This year, 96-year-old Royal Oak resident and World War II veteran Clifford Alvira served as the parade’s grand marshal. Alvira, who served in the Navy, helped land soldiers on Omaha Beach on June 6, 1944, the date known as D-Day, the largest seaborne invasion in history.

During the ceremony, Royal Oak Mayor Michael Fournier read a proclamation recognizing Alvira as grand marshal, and the Royal Oak Police Department’s Honor Guard folded and presented him with an American flag.

Parade participants included original World War II Rosie the Riveters seated on a float, an American Rosie the Riveter Association drill team, the Daughters of the American Revolution, a five-horse parade brigade from Camp Casey and the 338th Army Reserve Band, as well as flyovers by the Tuskegee Airmen out of Willow Run Airport, near Ypsilanti.

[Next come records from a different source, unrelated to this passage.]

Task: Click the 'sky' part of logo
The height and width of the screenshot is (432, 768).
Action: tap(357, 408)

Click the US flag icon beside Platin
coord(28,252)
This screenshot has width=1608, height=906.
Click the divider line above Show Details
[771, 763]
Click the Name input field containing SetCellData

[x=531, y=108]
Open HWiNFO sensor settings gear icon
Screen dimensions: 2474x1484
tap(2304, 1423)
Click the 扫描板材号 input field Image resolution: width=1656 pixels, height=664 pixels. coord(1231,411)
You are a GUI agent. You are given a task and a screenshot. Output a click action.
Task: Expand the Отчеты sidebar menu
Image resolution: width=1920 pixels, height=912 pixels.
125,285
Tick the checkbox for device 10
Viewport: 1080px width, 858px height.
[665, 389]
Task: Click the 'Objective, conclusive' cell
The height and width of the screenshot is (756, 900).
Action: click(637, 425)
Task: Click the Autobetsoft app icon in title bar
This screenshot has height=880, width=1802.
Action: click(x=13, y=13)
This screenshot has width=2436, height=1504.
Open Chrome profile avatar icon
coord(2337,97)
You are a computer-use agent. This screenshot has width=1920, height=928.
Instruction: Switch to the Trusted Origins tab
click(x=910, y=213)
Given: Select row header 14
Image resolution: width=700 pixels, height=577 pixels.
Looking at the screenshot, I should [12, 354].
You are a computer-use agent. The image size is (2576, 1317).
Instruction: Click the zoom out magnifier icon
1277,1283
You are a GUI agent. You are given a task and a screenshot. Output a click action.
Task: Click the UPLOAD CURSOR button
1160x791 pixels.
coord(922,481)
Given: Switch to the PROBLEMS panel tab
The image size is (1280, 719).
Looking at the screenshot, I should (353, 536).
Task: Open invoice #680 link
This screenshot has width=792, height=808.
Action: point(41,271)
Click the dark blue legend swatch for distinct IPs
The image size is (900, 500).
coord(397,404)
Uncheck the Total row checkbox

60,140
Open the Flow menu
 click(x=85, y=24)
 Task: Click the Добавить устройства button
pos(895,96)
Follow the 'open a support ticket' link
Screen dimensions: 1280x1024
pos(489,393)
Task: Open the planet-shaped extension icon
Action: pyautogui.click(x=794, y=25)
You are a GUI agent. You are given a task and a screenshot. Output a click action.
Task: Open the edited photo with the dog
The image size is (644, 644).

David Paruch, a federal immigration judge and Royal Oak resident, watched the procession while holding the burial flag presented to his mother at his father’s funeral. His father, Henry John Paruch, was leading a three-plane flight over a northern Indiana cornfield in September of 1952 when it hit heavy weather.

“His plane didn’t make it,” said Paruch, who was 4 years old at the time of the crash.

Paruch was drafted in 1971 and served in Korea before attending law school and ultimately becoming a judge. He said his father had a positive impact on his life.

John Williams, of the Frank Wendland American Legion Post 253, stressed the importance of remembering the men and women who gave their lives in service to the country.

He said he had 30 shipmates who gave their lives in wartime and peacetime, including 20 who were killed in a gun turret explosion on a ship off Vietnam that was providing naval gunfire support for ground troops.

“The 188 names (listed on the Royal Oak veterans memorial) are up there on the windows (of City Hall),” Williams said.

The names appeared as decals on the rear windows of the building.

He was among members from the post who rounded out the ceremony with a rifle salute.

“Those that are gone created a clear pathway for us to continue on. We must never waver from that path of freedom and democracy,” Post 346 Chaplain Dale Baxter said in his invocation. “Take their memories and carry it high and proud. They did, and now you must walk forward for them and for our children.”

Fournier expressed gratitude for the sacrifice of those who died in uniform.

“(We are) forever in their debt — a debt we can pay back each day by living up to the ideals of what America is and what it can be,” he said. “We pay this debt by rising above the trappings of our divisive culture. … We owe it to them to be an America of civility and decency worthy of their sacrifice.”

Kate Melcher, executive director of Fisher House and an Army veteran, was the guest speaker.

“We know that all gave some, we know that some gave all, and we’re here because we want to pause and remember those and remember to give back,” Melcher said. “To the fallen, may your memory be a blessing. And to the living, may you have a meaningful Memorial Day.”